Looks like that was fun...and what a lot of drop spindles.


----------



## Janallyn (Feb 16, 2016)

Wonderful


----------



## Cdambro (Dec 30, 2013)

Wow...that looks like fun! I am assuming the spinners bring their own wheels? I am concerned that if I try to transport my wheel, something will break as it doesn't fold. Do they travel nicely and I am overly concerned?


----------



## Reba1 (Feb 5, 2012)

I travel with my Louet, it doesn't fold. It isn't very heavy at all. At the Fiber Festival last weekend, several folks had those small, softsided, folding wagon style carts, their wheels fit right into them, very easy to transport. 

Interesting - almost everyone "watching" the spinners are men. I actually bought my first wheel because of my (then teenaged) son's interest!


----------



## ctsandy (Mar 20, 2011)

I didn't know there were so many spinners in MA. Are there any in CT?


----------



## mama879 (Jan 27, 2011)

I'm sure there many in CT. Google spinning guilds in CT. You will find a few.


----------



## ctsandy (Mar 20, 2011)

Will do. Thank you.


----------



## Goodshepfarm (Jul 20, 2014)

Thanks for the photos! Fun to see!


----------



## RosD (May 24, 2014)

Thanks for sharing. ????


----------



## nellig (May 10, 2016)

Interesting that the audience is all men. I think they are more interested than they care to admit!????


----------



## Fluteplayer7 (Jul 29, 2011)

That looks like so much fun!


----------



## JuneB (Oct 10, 2014)

Looked like a great time.. Makes me warm and fuzzy to know our spinners are alive and well. I think the men are mosty interested in the mechanical part of it... They study it we use it LOL


----------



## mama879 (Jan 27, 2011)

Did any of the men want to try it? I asked DH once he said H--l no not me that is your hobby. lol lol


----------



## FiberQueen (Aug 23, 2012)

I am a spinner in CT.


----------



## Jomoyach (Feb 19, 2012)

Cdambro said:


> Wow...that looks like fun! I am assuming the spinners bring their own wheels? I am concerned that if I try to transport my wheel, something will break as it doesn't fold. Do they travel nicely and I am overly concerned?
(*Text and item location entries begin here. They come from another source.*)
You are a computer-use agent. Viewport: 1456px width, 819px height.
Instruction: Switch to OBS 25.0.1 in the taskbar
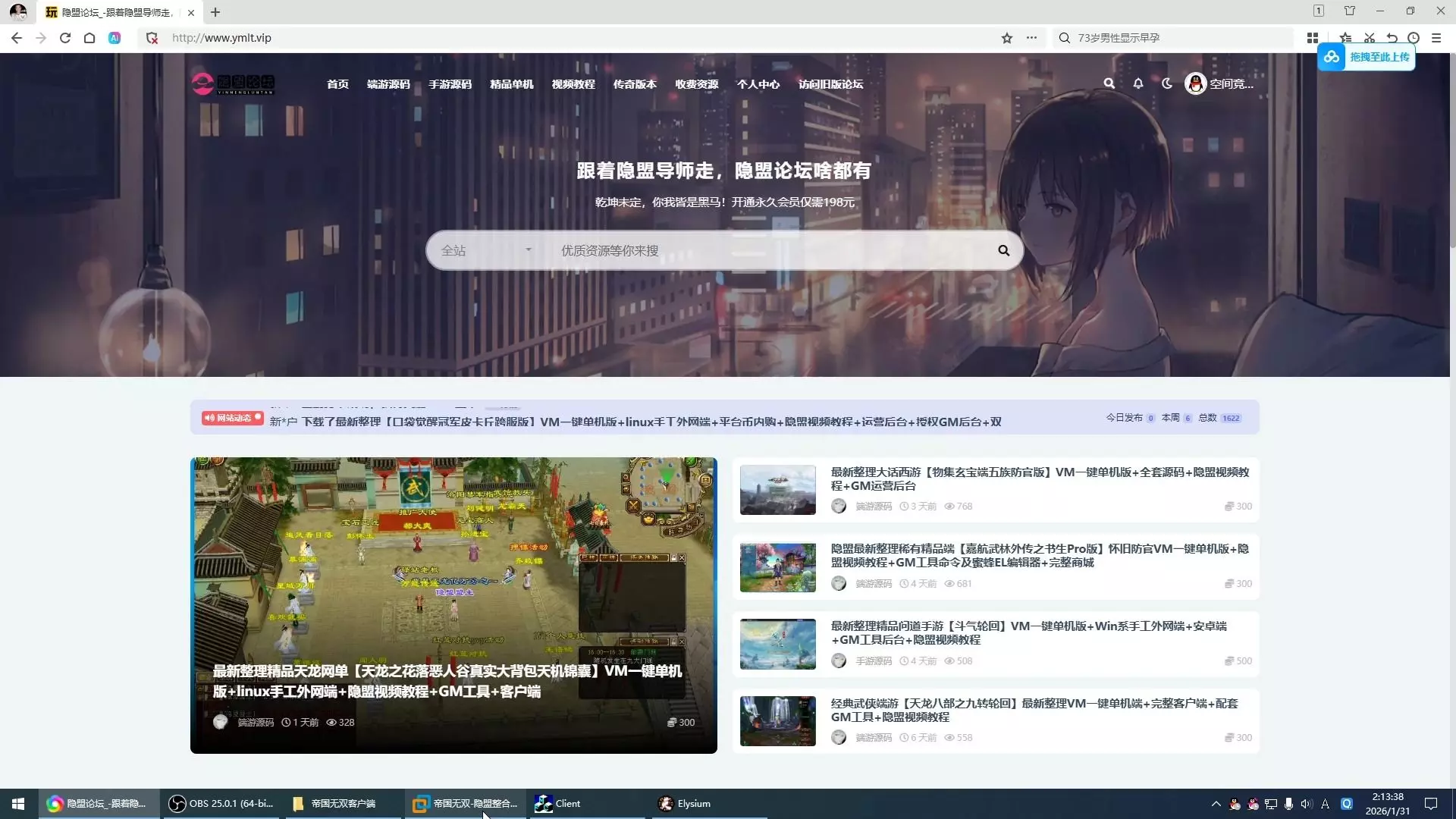tap(221, 804)
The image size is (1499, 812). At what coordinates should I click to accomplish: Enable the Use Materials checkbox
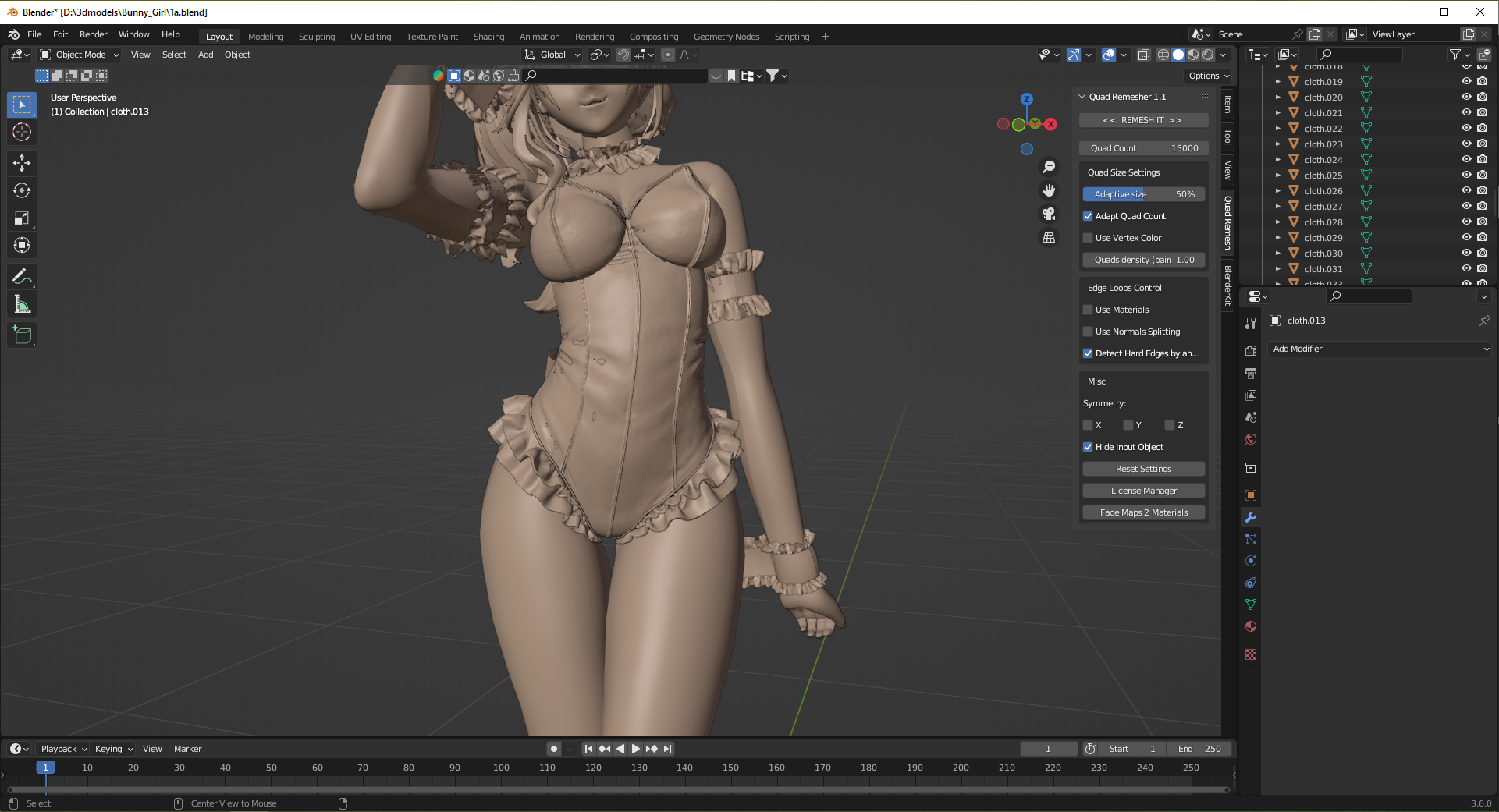pyautogui.click(x=1088, y=310)
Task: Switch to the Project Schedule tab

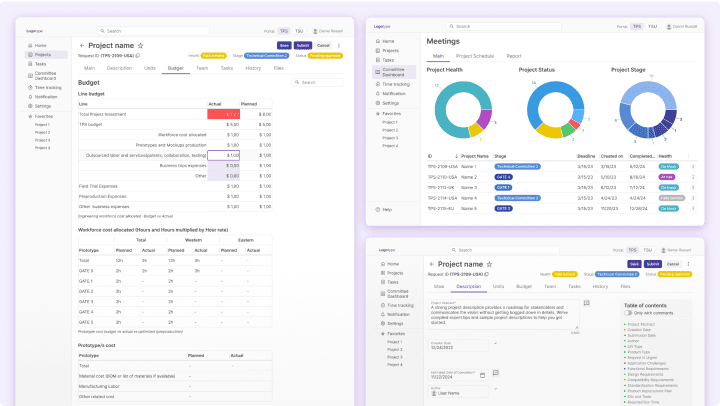Action: pyautogui.click(x=474, y=57)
I have a Baines wheel. It does not fold. I seat belt it in the backseat.


----------



## Cookie61868 (Sep 19, 2011)

The men were definitely intrigued by the works of spinning. The instructors husband is there every year and helps out in any way he can. The man in the blue shirt in the background sat there the entire time just watching, when he stood up to leave he said one word "amazing". I guess it is pretty amazing, turning straw into gold!!!


----------



## mousepotato (May 30, 2011)

ctsandy said:


> I didn't know there were so many spinners in MA. Are there any in CT?


http://nutmegspinners.org/ This is the guild I belong to, it meets every other month in West Hartford.


----------



## mousepotato (May 30, 2011)

Cdambro said:


> Wow...that looks like fun! I am assuming the spinners bring their own wheels? I am concerned that if I try to transport my wheel, something will break as it doesn't fold. Do they travel nicely and I am overly concerned?


Yes, we bring our own wheels to these things (and to guild meetings). Not all wheels fold, although I usually bring my Lendrum which does. This weekend, though, I'm likely to bring Miss T's Kromski with me since many visitors to the fair want to see what they consider a traditional wheel.


----------